EXERCISE DETAILS
Tell how many lines in the data below contain "computer", using one number as the whole reply.

RECORDS SHOWN
╔══

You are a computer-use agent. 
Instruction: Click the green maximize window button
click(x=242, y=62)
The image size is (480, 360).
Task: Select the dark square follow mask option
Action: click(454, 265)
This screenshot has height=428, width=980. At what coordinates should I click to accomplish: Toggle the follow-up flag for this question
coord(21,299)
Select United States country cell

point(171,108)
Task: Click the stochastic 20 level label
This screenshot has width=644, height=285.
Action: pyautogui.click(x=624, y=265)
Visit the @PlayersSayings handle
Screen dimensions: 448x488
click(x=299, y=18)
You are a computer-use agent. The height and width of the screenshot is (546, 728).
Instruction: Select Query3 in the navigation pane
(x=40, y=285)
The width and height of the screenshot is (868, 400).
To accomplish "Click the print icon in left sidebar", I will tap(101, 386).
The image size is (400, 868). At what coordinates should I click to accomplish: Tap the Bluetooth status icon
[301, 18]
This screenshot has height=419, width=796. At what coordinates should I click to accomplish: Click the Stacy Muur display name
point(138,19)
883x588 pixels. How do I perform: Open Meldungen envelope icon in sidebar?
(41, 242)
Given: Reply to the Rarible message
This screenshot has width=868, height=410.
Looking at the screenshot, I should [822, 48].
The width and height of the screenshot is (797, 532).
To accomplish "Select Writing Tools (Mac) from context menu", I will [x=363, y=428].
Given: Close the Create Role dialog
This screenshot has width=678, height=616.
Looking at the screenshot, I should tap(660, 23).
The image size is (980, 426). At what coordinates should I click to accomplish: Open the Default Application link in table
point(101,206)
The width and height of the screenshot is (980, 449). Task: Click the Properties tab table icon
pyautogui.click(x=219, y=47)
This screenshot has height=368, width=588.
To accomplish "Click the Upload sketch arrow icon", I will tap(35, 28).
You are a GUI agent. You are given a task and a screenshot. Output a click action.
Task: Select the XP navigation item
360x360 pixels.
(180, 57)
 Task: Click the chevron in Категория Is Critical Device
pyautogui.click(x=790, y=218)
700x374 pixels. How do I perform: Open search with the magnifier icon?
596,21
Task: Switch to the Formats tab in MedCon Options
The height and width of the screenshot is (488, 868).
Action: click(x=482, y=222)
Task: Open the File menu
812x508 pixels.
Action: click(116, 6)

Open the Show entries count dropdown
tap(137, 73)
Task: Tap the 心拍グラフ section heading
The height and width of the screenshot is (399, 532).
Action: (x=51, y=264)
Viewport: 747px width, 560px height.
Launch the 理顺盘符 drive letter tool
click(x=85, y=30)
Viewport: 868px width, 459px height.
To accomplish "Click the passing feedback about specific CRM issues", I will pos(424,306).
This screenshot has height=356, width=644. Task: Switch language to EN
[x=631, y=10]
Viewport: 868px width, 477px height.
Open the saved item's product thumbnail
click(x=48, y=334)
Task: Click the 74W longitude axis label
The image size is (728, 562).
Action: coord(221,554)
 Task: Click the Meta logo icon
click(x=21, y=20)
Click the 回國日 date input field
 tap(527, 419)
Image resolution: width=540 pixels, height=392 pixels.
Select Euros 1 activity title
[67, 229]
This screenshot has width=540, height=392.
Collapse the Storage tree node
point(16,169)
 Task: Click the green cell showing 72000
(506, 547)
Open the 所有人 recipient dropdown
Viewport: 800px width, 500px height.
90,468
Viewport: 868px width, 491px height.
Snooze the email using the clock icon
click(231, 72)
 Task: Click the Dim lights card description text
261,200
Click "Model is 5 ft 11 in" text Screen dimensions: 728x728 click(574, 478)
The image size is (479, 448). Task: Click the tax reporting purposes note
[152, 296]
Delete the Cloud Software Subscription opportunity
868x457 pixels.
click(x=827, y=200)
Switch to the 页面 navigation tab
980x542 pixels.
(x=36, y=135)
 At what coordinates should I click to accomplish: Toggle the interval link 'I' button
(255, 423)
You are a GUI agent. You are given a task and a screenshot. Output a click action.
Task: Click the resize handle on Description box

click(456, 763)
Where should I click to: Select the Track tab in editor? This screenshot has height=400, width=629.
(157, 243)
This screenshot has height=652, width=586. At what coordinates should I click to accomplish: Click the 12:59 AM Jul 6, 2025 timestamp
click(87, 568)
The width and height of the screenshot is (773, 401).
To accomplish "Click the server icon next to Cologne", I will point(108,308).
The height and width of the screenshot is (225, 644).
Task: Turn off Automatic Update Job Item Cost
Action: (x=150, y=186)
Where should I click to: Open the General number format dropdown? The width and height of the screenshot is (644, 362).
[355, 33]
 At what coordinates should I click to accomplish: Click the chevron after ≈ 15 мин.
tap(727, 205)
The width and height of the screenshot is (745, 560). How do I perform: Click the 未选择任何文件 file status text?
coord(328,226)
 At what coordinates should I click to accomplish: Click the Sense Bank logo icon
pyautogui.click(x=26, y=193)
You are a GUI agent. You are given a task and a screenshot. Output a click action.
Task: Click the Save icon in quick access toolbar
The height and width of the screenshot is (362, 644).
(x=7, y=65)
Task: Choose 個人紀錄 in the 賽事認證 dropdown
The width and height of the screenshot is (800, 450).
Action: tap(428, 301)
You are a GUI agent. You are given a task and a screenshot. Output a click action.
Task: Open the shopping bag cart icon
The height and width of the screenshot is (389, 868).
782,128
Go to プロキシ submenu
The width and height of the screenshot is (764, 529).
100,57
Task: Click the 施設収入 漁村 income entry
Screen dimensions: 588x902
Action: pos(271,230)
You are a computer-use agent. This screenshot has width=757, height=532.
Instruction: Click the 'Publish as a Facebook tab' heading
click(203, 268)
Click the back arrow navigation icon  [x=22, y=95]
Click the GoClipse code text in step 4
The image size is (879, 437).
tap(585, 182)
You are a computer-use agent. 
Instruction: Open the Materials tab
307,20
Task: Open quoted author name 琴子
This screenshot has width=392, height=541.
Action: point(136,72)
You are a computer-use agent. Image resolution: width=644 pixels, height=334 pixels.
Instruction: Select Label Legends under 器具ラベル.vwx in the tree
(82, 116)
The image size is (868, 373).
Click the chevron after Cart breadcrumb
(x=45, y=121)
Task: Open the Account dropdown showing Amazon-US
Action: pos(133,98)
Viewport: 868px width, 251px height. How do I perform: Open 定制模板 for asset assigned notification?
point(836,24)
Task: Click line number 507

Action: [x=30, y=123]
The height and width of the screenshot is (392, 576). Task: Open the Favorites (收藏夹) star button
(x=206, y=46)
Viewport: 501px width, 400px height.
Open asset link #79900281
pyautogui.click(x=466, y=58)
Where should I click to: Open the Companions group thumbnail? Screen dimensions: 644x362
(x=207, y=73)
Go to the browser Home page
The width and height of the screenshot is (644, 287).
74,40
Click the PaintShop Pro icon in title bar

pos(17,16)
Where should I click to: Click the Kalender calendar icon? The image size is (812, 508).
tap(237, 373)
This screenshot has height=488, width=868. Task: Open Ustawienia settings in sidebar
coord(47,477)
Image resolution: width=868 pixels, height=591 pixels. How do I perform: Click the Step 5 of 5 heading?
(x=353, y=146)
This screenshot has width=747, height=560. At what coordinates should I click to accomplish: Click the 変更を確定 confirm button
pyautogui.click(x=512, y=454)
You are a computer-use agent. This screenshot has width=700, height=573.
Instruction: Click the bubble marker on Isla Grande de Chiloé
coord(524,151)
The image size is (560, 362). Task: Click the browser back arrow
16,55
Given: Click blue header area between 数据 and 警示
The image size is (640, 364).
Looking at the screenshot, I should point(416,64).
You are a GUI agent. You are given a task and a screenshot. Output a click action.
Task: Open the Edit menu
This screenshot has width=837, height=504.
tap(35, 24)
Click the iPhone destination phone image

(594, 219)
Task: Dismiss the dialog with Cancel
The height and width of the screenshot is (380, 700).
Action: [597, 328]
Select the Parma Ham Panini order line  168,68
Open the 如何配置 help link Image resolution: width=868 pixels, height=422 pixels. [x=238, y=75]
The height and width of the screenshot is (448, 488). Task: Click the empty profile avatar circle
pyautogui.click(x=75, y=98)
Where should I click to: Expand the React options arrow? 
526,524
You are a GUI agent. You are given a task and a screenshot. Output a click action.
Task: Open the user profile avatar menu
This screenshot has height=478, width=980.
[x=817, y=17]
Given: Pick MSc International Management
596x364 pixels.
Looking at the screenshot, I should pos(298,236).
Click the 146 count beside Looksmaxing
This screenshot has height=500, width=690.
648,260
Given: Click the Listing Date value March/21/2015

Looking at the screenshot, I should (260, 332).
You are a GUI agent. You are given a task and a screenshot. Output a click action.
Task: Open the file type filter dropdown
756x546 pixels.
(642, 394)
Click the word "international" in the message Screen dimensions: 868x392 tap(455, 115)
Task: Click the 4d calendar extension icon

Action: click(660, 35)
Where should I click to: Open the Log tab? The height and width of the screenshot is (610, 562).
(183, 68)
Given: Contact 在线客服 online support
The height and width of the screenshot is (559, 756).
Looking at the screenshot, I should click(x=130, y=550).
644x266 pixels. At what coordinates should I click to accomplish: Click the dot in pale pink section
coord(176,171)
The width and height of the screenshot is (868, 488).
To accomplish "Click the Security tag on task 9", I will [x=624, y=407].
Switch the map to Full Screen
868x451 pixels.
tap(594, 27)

╚══

RESULT OF THIS TASK
6